SOURCE DATA
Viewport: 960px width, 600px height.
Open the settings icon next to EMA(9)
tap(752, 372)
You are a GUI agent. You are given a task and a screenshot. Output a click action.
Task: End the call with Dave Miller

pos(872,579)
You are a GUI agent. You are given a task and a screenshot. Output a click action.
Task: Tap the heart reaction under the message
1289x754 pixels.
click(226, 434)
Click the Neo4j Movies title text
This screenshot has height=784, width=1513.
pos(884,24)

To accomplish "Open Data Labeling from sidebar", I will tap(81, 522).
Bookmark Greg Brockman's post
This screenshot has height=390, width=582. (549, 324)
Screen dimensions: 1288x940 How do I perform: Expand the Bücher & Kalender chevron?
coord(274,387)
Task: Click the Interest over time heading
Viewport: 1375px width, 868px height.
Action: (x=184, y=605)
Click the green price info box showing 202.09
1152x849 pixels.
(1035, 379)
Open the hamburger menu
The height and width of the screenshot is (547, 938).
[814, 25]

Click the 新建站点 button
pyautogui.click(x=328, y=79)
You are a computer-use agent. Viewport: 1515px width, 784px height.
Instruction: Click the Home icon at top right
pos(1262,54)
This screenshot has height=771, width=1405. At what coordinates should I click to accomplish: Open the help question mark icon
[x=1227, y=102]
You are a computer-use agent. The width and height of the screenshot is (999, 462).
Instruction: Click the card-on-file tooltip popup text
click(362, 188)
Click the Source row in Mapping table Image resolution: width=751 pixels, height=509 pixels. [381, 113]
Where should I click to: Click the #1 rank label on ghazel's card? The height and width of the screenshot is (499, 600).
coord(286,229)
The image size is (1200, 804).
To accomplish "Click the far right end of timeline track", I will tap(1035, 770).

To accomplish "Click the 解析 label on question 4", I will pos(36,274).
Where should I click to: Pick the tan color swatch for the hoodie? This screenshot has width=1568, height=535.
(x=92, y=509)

YOUR GOAL
Nothing in the material should be left out; output it exactly.

WRITTEN SOLUTION
Viewport: 960px width, 600px height.
Open the settings icon next to EMA(9)
tap(752, 372)
You are a GUI agent. You are given a task and a screenshot. Output a click action.
Task: End the call with Dave Miller

pos(872,579)
You are a GUI agent. You are given a task and a screenshot. Output a click action.
Task: Tap the heart reaction under the message
1289x754 pixels.
click(226, 434)
Click the Neo4j Movies title text
This screenshot has height=784, width=1513.
pos(884,24)

To accomplish "Open Data Labeling from sidebar", I will tap(81, 522).
Bookmark Greg Brockman's post
This screenshot has height=390, width=582. (549, 324)
Screen dimensions: 1288x940 How do I perform: Expand the Bücher & Kalender chevron?
coord(274,387)
Task: Click the Interest over time heading
Viewport: 1375px width, 868px height.
Action: (x=184, y=605)
Click the green price info box showing 202.09
1152x849 pixels.
(1035, 379)
Open the hamburger menu
The height and width of the screenshot is (547, 938).
[814, 25]

Click the 新建站点 button
pyautogui.click(x=328, y=79)
You are a computer-use agent. Viewport: 1515px width, 784px height.
Instruction: Click the Home icon at top right
pos(1262,54)
This screenshot has height=771, width=1405. At what coordinates should I click to accomplish: Open the help question mark icon
[x=1227, y=102]
You are a computer-use agent. The width and height of the screenshot is (999, 462).
Instruction: Click the card-on-file tooltip popup text
click(362, 188)
Click the Source row in Mapping table Image resolution: width=751 pixels, height=509 pixels. [381, 113]
Where should I click to: Click the #1 rank label on ghazel's card? The height and width of the screenshot is (499, 600).
coord(286,229)
The image size is (1200, 804).
To accomplish "Click the far right end of timeline track", I will tap(1035, 770).

To accomplish "Click the 解析 label on question 4", I will pos(36,274).
Where should I click to: Pick the tan color swatch for the hoodie? This screenshot has width=1568, height=535.
(x=92, y=509)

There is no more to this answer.